Exercise input –

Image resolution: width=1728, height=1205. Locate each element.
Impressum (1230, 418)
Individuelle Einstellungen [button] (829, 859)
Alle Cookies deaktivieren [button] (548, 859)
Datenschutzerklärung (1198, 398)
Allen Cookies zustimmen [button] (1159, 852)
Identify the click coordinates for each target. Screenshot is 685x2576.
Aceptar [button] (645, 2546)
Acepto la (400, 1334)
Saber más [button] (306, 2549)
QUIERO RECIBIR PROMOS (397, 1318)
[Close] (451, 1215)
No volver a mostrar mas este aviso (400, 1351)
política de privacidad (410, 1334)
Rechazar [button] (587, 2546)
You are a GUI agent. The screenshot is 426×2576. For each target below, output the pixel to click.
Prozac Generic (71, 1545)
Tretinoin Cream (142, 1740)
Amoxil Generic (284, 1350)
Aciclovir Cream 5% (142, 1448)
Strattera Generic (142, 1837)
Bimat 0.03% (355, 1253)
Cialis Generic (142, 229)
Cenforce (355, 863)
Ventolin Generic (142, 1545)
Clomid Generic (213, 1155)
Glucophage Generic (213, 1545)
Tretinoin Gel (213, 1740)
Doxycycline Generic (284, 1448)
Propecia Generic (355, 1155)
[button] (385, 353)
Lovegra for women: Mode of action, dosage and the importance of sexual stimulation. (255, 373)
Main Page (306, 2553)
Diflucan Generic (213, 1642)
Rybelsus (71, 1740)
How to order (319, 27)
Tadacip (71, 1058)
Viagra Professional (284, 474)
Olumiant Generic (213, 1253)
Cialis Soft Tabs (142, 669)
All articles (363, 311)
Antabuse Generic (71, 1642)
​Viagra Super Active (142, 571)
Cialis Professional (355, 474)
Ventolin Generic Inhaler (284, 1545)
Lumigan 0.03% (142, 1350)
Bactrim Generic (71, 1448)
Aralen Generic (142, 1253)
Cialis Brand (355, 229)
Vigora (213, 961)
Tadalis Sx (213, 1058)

Work to complete – Give back, unchanged, the run of lines in the listing above that begins at the line containing "Identify the click" and ends at the line containing "Diflucan Generic (213, 1642)", both included.

Result of the task –
Identify the click coordinates for each target. Screenshot is 685x2576.
Aceptar [button] (645, 2546)
Acepto la (400, 1334)
Saber más [button] (306, 2549)
QUIERO RECIBIR PROMOS (397, 1318)
[Close] (451, 1215)
No volver a mostrar mas este aviso (400, 1351)
política de privacidad (410, 1334)
Rechazar [button] (587, 2546)
You are a GUI agent. The screenshot is 426×2576. For each target below, output the pixel to click.
Prozac Generic (71, 1545)
Tretinoin Cream (142, 1740)
Amoxil Generic (284, 1350)
Aciclovir Cream 5% (142, 1448)
Strattera Generic (142, 1837)
Bimat 0.03% (355, 1253)
Cialis Generic (142, 229)
Cenforce (355, 863)
Ventolin Generic (142, 1545)
Clomid Generic (213, 1155)
Glucophage Generic (213, 1545)
Tretinoin Gel (213, 1740)
Doxycycline Generic (284, 1448)
Propecia Generic (355, 1155)
[button] (385, 353)
Lovegra for women: Mode of action, dosage and the importance of sexual stimulation. (255, 373)
Main Page (306, 2553)
Diflucan Generic (213, 1642)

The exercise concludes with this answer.